# I'm puzzled



## wholehogmog (Feb 26, 2009)

I have just acquired an 03 roadster as a retirement gift to myself. Long holidays in France is another.
However I have a puzzling problem. The carpet in the drivers footwell is wet. Not the anged sides, just the flat area. I noticed it a few days after taking posession, cursed and assumed it was an obvious leak after the heavy rain. I dried it out as best I could using towels, the heater and fresh air. This morning the carpet is wet again. Although the car is parked in the drive and had been covered with condensation on one or two mornings, it hasn't rained. I have checked under the dash and all seems dry. The water levels all seem OK. I am sure it was like this for some time previously as the fitted overmat on the drivers side has bubbled, presumably from sitting in the wet. The previous owner has not answered my phonecalls and e mails. 
Has anyone experience of this phenomina previously? I am puzzled.

Thanks from Mog


----------



## mighTy Tee (Jul 10, 2002)

Welcome to the forum.

I believe there are drain holes on the roadster which can get blocked and cause this sort of problem. Not quite sure where and how though as I am a coupe owner.

Enjoy the car and retirement.


----------



## Wallsendmag (Feb 12, 2004)

Welcome , could it be an air con system leak ?


----------



## wholehogmog (Feb 26, 2009)

wallsendmag said:


> Welcome , could it be an air con system leak ?


Thanks for the welcome
Not a possiblity I had considered but it makes sense. Could that be a condensate leak, because the 'water' seems very inert with no smell whatever. Do I take it into an aircon company and have it tested?


----------



## Wallsendmag (Feb 12, 2004)

Find a specialist car aircon company they will test the system for you.


----------



## T3RBO (Dec 9, 2003)

Welcome


----------



## YELLOW_TT (Feb 25, 2004)

Welcome you could get yourself a little something else to go with your TT www.ttoc.co.uk


----------



## bobdabuilda (May 19, 2003)

wholehogmog said:


> I have just acquired an 03 roadster as a retirement gift to myself. Long holidays in France is another.
> However I have a puzzling problem. The carpet in the drivers footwell is wet. Not the anged sides, just the flat area. I noticed it a few days after taking posession, cursed and assumed it was an obvious leak after the heavy rain. I dried it out as best I could using towels, the heater and fresh air. This morning the carpet is wet again. Although the car is parked in the drive and had been covered with condensation on one or two mornings, it hasn't rained. I have checked under the dash and all seems dry. The water levels all seem OK. I am sure it was like this for some time previously as the fitted overmat on the drivers side has bubbled, presumably from sitting in the wet.
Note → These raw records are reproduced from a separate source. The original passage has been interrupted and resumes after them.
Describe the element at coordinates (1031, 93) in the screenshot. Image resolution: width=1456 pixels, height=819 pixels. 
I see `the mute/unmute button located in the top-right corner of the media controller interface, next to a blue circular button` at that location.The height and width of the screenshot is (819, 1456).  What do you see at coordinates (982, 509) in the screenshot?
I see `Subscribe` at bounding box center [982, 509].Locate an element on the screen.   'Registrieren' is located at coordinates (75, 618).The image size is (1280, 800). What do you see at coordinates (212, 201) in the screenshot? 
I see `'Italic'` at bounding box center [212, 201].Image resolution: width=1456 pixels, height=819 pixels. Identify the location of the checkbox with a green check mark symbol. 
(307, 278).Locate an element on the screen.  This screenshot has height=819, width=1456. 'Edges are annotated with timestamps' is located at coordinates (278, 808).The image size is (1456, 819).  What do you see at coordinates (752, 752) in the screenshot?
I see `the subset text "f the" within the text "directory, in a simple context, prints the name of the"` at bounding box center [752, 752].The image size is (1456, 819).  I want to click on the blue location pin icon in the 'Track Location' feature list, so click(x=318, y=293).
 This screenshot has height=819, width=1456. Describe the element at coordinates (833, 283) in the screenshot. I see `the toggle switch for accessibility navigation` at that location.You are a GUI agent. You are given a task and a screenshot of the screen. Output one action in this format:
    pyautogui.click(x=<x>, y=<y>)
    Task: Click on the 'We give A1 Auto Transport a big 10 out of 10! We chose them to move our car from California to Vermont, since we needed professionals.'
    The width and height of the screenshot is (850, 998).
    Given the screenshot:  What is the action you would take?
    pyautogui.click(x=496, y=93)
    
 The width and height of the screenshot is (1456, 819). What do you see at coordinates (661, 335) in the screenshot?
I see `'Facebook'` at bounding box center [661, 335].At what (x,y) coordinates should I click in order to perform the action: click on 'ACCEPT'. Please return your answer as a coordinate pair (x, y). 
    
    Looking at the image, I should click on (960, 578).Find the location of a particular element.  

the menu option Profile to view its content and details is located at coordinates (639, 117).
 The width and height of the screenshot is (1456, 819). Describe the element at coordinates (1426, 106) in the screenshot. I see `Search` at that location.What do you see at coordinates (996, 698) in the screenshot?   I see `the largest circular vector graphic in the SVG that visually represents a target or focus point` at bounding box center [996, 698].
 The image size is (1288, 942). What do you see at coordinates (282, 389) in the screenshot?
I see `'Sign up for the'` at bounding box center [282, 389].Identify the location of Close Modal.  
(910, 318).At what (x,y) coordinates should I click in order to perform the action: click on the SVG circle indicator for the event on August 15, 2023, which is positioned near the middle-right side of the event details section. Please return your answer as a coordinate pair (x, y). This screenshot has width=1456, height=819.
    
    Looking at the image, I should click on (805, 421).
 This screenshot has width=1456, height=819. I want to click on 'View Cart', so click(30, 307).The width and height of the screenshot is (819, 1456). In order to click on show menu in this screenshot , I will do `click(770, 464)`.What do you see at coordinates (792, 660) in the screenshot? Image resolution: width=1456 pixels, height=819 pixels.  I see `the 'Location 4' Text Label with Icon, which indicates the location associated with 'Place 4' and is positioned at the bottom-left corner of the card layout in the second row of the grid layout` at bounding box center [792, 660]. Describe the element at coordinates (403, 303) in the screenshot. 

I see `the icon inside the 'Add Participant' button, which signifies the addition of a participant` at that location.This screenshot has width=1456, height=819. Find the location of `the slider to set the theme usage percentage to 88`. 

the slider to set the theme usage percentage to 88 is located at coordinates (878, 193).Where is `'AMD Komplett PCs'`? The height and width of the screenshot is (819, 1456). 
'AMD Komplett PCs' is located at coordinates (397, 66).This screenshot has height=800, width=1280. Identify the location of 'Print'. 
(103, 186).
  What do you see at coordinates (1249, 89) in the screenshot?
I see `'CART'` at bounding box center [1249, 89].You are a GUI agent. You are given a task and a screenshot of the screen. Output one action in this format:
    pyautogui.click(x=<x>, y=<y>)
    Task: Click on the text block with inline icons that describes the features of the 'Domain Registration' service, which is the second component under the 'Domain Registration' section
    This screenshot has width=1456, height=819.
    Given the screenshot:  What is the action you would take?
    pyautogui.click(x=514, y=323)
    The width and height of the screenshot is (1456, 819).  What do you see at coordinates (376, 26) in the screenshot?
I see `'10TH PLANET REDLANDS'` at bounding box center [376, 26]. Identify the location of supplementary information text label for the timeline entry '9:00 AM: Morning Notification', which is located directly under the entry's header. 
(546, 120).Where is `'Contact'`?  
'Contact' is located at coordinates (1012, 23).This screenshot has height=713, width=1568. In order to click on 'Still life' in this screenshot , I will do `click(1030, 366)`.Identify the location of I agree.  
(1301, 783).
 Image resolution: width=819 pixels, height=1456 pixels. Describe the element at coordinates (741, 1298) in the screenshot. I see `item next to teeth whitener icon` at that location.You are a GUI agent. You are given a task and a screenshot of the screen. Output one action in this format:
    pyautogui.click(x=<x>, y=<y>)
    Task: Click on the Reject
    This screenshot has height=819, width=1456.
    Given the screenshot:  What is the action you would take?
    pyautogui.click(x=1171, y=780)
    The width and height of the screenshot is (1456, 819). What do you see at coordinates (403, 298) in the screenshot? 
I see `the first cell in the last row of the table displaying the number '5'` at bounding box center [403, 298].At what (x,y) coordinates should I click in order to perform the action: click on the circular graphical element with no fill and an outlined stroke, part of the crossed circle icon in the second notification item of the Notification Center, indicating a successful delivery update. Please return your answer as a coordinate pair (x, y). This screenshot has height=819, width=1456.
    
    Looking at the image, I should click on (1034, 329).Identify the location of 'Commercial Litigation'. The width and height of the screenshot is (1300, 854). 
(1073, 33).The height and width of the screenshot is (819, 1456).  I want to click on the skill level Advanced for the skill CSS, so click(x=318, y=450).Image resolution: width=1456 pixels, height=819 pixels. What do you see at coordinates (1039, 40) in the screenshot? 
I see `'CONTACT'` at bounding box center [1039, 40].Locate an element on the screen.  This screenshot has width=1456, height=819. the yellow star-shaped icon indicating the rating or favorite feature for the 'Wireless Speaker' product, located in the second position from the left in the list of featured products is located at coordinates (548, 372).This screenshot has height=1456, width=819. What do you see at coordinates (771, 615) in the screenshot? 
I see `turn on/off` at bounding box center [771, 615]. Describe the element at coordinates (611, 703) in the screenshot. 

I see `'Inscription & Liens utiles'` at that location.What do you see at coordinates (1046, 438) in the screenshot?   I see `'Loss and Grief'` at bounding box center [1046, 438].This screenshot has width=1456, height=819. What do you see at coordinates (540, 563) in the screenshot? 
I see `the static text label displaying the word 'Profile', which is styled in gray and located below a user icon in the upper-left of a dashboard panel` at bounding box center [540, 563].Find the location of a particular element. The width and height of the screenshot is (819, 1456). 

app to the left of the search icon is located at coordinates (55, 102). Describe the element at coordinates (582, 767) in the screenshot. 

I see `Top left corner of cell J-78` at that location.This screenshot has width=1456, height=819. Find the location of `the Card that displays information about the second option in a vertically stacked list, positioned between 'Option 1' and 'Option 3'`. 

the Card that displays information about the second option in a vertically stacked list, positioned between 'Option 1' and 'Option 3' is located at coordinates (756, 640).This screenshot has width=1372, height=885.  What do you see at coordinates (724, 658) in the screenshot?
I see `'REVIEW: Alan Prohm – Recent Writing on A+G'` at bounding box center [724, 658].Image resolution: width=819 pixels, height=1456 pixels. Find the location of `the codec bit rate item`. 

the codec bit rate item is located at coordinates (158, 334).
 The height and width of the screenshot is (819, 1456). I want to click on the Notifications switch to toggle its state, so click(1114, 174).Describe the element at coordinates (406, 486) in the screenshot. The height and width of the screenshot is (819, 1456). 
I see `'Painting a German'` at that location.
The previous owner has not answered my phonecalls and e mails.
> Has anyone experience of this phenomina previously? I am puzzled.
> 
> Thanks from Mog


What happened in the end? YOu might want to check the door seals particularly the bottom one approximately 6inches before it curves around and makes its way upwards. That is where I have discovered water wicking in. Is you car parked nose downwards on a slope by any chance? If so this makes the problem worse.


----------